Mobilização e atenção para os próximos passos
A vitória da revogação do decreto é resultado direto da mobilização intensa dos movimentos de catadores, que ocuparam espaços de diálogo e denúncia. No último dia 24 de abril, representantes da Ancat, Unicatadores e MNCR estiveram reunidos com membros do governo federal, pressionando pela anulação da medida e exigindo respeito à legislação e à dignidade da categoria.
“O Decreto nº 12.438/2025 é terrível para nós catadores. Ela permite novamente a importação de resíduos sólidos como plásticos, metais, vidros, inclusive rejeitos. A justificativa apresentada pelo governo é a suposta carência de matéria-prima reciclável de qualidade para abastecer a indústria”, afirmou Roberto Rocha, presidente da Associação Nacional dos Catadores e Catadoras de Materiais Recicláveis (Ancat).
Com a revogação do Decreto nº 12.438/2025, a sociedade civil e os movimentos organizados reafirmam seu papel central na defesa da justiça socioambiental. Essa vitória evidencia que o Brasil precisa caminhar para a valorização do trabalho local e da economia circular, em vez de abrir espaço para receber resíduos dos países ricos.
“O decreto que o revoga vem a deixar claro o que pode e o que não pode, e que os agentes prestadores de serviço ambiental são os catadores, que tem conhecimento, domínio, e capacidade de fazer a valorização destes resíduos sólidos recicláveis de qualidade e de grande geração no Brasil”, relata Carlos.
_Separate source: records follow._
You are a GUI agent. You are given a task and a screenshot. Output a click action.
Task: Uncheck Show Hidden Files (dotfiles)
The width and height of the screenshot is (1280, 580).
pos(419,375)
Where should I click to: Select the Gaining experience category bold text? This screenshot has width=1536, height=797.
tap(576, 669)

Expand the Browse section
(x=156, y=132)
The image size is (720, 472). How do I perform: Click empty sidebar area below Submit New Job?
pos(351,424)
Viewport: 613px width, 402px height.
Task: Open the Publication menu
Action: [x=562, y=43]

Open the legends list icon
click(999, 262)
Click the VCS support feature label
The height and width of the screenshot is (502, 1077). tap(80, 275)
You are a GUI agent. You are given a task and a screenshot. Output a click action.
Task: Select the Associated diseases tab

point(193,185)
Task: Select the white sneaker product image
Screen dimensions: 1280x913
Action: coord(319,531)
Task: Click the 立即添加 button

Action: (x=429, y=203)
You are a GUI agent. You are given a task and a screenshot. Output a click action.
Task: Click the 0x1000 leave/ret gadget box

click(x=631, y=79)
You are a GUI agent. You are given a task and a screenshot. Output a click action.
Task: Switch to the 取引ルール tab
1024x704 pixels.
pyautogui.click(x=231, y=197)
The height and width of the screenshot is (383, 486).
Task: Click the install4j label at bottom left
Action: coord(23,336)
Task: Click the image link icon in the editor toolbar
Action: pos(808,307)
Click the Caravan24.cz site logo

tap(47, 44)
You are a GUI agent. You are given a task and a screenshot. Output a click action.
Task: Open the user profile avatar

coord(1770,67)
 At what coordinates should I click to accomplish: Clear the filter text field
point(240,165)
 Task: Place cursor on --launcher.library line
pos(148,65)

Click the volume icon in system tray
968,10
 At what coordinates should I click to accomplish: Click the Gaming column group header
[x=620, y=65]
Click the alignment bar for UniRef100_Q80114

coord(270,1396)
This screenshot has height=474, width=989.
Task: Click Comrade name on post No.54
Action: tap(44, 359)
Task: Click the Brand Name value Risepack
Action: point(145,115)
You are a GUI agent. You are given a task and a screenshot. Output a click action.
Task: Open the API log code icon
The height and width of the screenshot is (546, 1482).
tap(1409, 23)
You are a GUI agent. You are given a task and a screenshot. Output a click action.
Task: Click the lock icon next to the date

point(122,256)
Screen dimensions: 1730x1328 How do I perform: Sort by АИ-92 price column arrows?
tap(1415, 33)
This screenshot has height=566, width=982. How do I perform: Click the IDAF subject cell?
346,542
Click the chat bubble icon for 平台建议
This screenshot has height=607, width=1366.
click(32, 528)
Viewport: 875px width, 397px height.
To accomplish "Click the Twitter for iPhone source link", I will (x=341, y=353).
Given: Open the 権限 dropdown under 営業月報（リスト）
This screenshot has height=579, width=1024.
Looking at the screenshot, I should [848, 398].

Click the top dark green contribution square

A luta não acabou. Novos projetos de lei e decretos semelhantes podem surgir, e é essencial manter a vigilância e o diálogo com o governo. O futuro da reciclagem e a dignidade dos trabalhadores da coleta seletiva dependem da manutenção de políticas justas, inclusivas e sustentáveis.
Importação e exportação de resíduos
Desde 2022 a Aliança Resíduo Zero Brasil executa o projeto “Importação e exportação de resíduos sólidos urbanos e industriais no Brasil” que investiga os desafios enfrentados pelo Brasil na importação e exportação de resíduos sólidos, com foco especial nos resíduos poliméricos, à luz das diretrizes da Convenção de Basiléia.
Joice Pinho Maciel, sócia fundadora da Apoena Socioambiental, membro da Aliança Resíduo Zero Brasil, professora e pesquisadora da NucMat Unisinos relata os próximos passos: “a pesquisa chega à sua 3ª edição em 2025 com foco na atualização da base ComexVis/MDIC (2024/2025), análise da implementação da Lei nº 15.088/2025, que proíbe a importação de resíduos sólidos e rejeitos no Brasil, realização de um webinar com Alianzas Basura Cero de países latino-americanos para mapear rotas de importação/exportação de resíduos e elaboração de uma nota técnica com base nos dados atualizados.”